It's not flashy, but it may be the most creative thing that I have ever shared with my daughter.  And I say this because, of something I just heard yesterday.

I was listening to an interview with Todd Henry, author of the The Accidental Creative and most recently Louder Than Words where he talked about the "U shape journey" of the creative process.  He described what was involved in the work of being a creative; the layers, experience, learning, time, challenges, and struggle that made success look easy...from the outside.  And he affirmed that you can't get there without all of that stuff.  That to make lasting, long term progress, sometimes we have to be inefficient in the short term to be effective in the long run. 

I can't think of a better description of parenthood that I've heard in the last half of year. 
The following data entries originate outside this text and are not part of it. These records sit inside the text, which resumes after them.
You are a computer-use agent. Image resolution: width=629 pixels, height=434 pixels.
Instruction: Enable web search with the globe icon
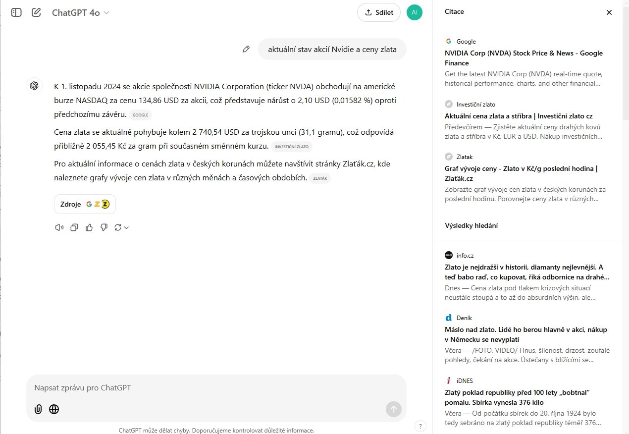pos(54,409)
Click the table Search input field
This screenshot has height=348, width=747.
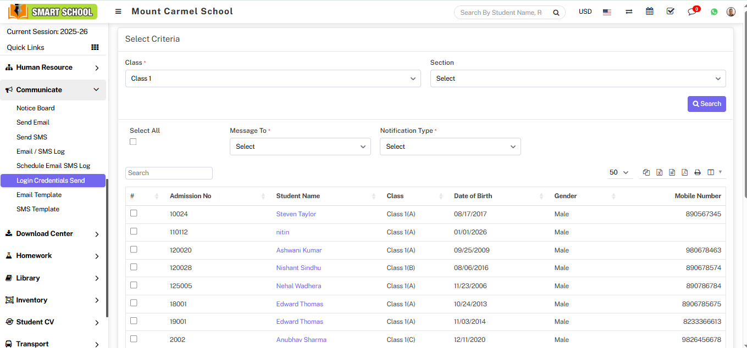pyautogui.click(x=169, y=173)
Let me share a little bit more about this U shaped journey: he likens it to taking a hike down, through, and up a canyon.  When we start our journeys, be it a project or parenthood, we can see across the gap to the other side.  We can see the end result.  We can see our baby breastfeeding well, that our baby sleeps through the night.  We can see our toddler using a toilet and not using a diaper.  We can see them reading books, or riding a bike, or learning to swim, or ANY of the millions of things our children will learn in this life. 

In our minds we see the end.  So we start.  We get excited!
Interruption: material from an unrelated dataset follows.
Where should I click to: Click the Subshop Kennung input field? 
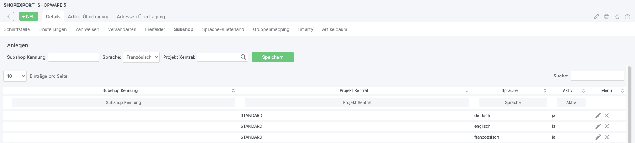tap(74, 57)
In essence we hike down the path. 

We decide that we will try a sleep sack.  Or a white noise machine.  We start the process of introducing a potty and teaching cues to go pee.  We spend time reading books to our children, we introduce letter sounds and names, and then sight words.  We use scooters, then training wheels.  We start at the beach on the sand, with toes and legs in the water. 

Then we get to the bottom of the "U" and something happens. 

We are surrounded by weeds. The path isn't as clear.  We look up and can't see the end.  It starts to get dark and we realize the trip is longer than we planned and we will have to camp out in the bottom of the canyon for a night. 

When we are in the bottom of those canyons,  when we have tried to keep our focus but the path gets blurry, it starts to feel like failure.  It starts to feel completely hopeless.  It starts to feel like a mistake. 

We question our direction.  We question our decisions.  We question what got us excited in the first place. 


But the next day, the sun comes up, and we have more light, we keep going on our path, and we we start to climb.  We climb up the other side of the canyon - each step hard, but showing incredible progress.  And before we realize, we are at the top, on the other side. 

We are there, with our baby who can breastfeed seamlessly.  We are there with our baby who is sleeping through the night.  With our toddler who is potty trained, or our young child who can read herself a story or ride a bike, or swim for hours. 

Through the canyons I have already hiked with  my daughter and the many that are come come, I know I will continue to use a phrase that invites cooperation - "Let's talk about it." 

I would talk with my girl friends when my baby was causing me worry.   I would talk with my husband when it felt like I was losing my mind.  And I would talk with my daughter.  Even when she had no clue what I was saying. 

Just recently, when she was not interested in picking up her room, she even said it back to me. "Let's talk about it, mom."  And I was so happy that she used those words instead of fussing, and that she engaged in (if I'm being honest) a negotiation of sorts. 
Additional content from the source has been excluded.